Hacker News new | comments | show | ask | jobs | submit login
Machine Learning Library for C++ (diku.dk)
76 points by optiminimalist 1607 days ago | hide | past | web | 50 comments | favorite



Very interesting, but as a daily practitioner I am skeptical.

First, this is a lot of code! As a C++ machine learning programmer, I am impressed as I know the pain (someone explains why, see comment https://news.ycombinator.com/item?id=5613797 ).

Second, it contains a version of Blas and ublas as well as LBFGS and more, much more, coded from scratch as it seems. This seems too much for an ML library, and a lot to maintain.

This makes me skeptical of performances and maintenance of the code, but it would be fairer to try it first.

Still very impressed.


Hi, shark developer here.

First of all, we are glad that our library is discussed on this board! We are happy for every feedback we can get!

Regarding Performance: we try to get the key algorithms as fast as possible. And for the hardest parts we rely not on ublas, but use optional bindings to ATLAS. Speed was one of the key design criteria. We hope that we achieved that. Clearly this is no guarantee that every algorithm is fast, but in this case: just add a ticket!

Please bear in mind, that Shark is still in beta stage, and we are heavily developing it (I am right now working on the family of multi class SVMs). So for example parallelism using OpenMP is not fully integrated.


You should consider using Eigen for linear algebra, I have personally found it much better performance wise than using bindings to ATLAS or other more standard linear algebra solutions.
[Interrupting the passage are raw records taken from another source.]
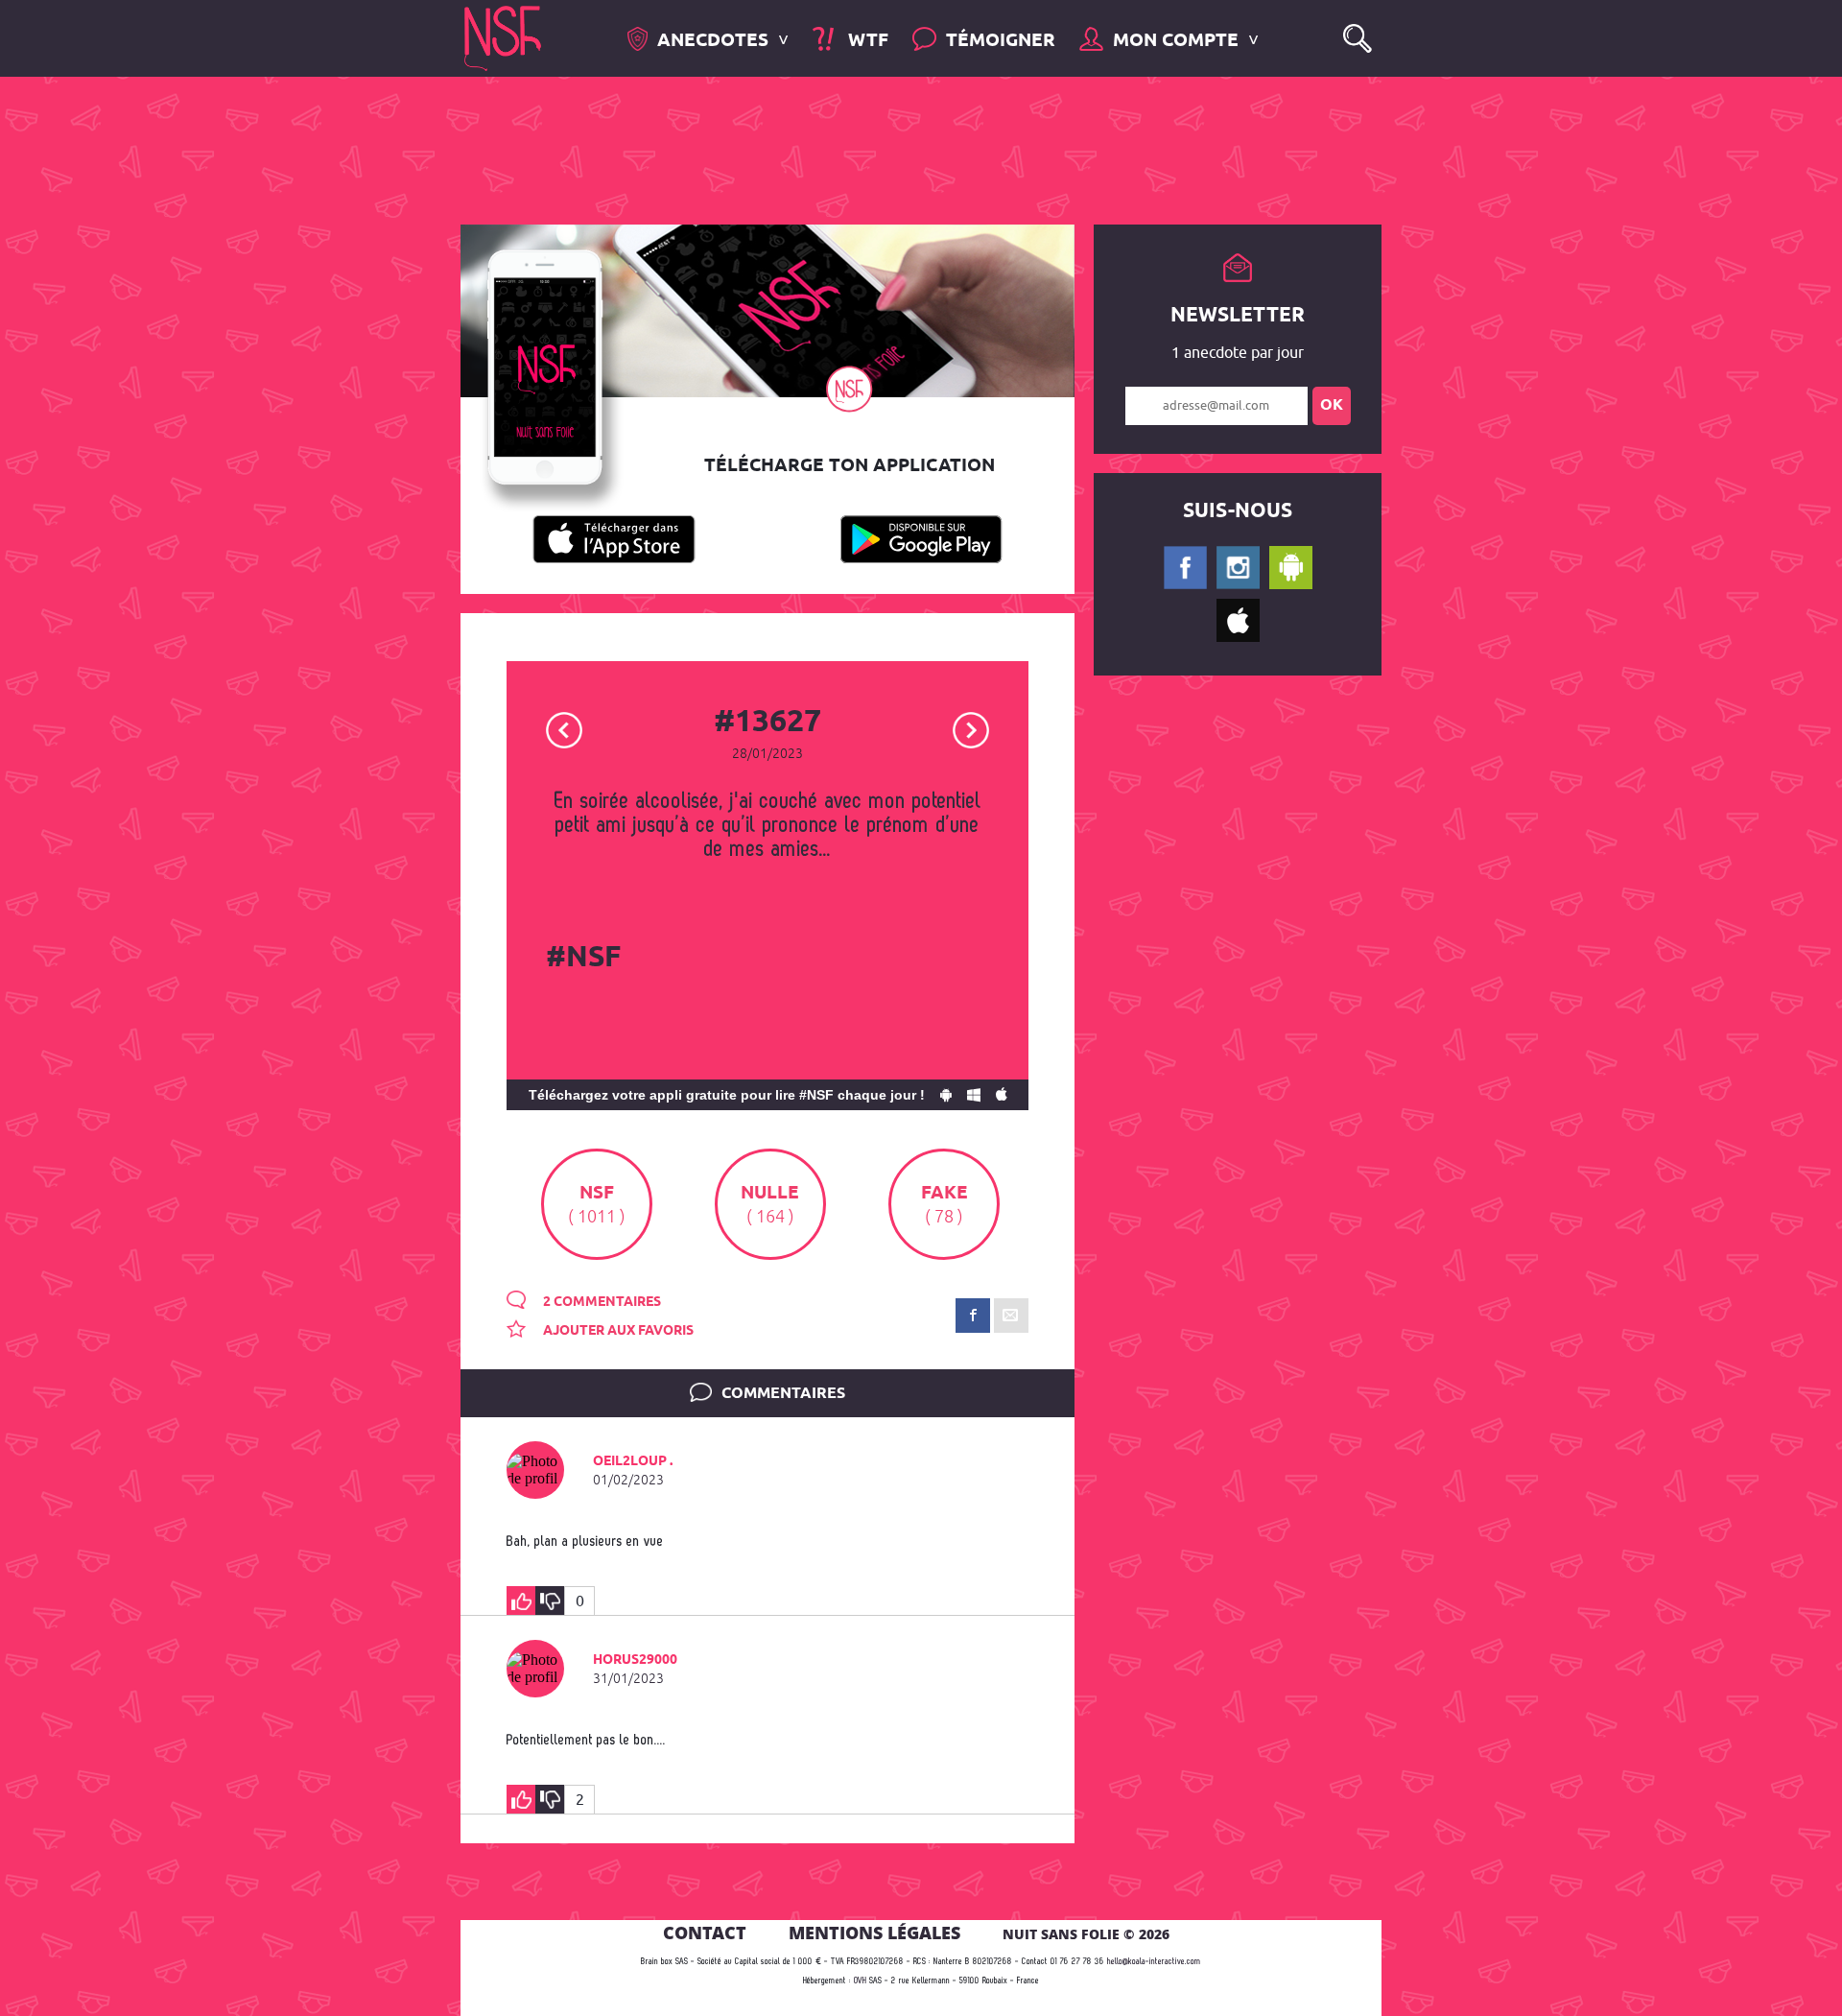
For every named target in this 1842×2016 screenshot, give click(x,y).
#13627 (767, 722)
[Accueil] (502, 37)
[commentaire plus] (521, 1600)
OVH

ML algorithms tend to be multistage (think about the update of weights with momentum in a Neural network for example), and the primitives available in ATLAS or a blas library are really too low level. Eigen since it generates code for a whole complicated expression can blow a standard linear algebra library out of the water for a certain class of problems. For others obviously the highly tuned vendor BLAS code would win, but I've seen huge speedups by using Eigen it fits well for complex ML operations.


This is true, even though we would rather switch to Armadillo due to it's easier handling and better high-level behaviour.

Right now the linear algebra library we use -ublas- has the same behaviour as Eigen for BLAS1 type expressions. So it tries to generate optimal (non-SSE) code. Only for BLAS2 and 3 we fall back to the ATLAS-routines which has the same performance as Eigen on the interesting problem sizes.

//small edit In the end it is not so interesting whether the BLAS1-type expressions are fast as they make up < 1% of run time performance. The big chunks are the data processing inside the matrix-matrix multiplications of the Neural Networks and similar entities.


You forget that if you can do the whole weight update in a single shot operation that the data doesn't have to go through the cache multiple times, and at least on the problem sizes I am working on FP bandwidth isn't what kills it, but the memory bandwidth. Back to the NN example: If you can do the matrix multiply and the application of the delta weights in a single loop iteration you get much better cache behavior.

Another thing about code generation, I am also using a hacked version of Eigen as well in a project I'm working on that can do the tanh and derivative of the tanh so the NN activations go quite abit faster since you can generate vectorized code for the whole calculation that will visit the memory location exactly once. While true the calculation of the weight updates is the most time spent, I saw 3-4x speedup in the activation code doing it in a single operation due to better memory access patterns and less loop iterations. Better memory access patterns can also have synergistic effects on other code because there is less cache pollution happening. By being fast and loose and introducing a few other copies of the matrix data in my case, my performance falls off a cliff when it no longer fits in the cpu cache nicely. 10x difference in the particular case I am remembering.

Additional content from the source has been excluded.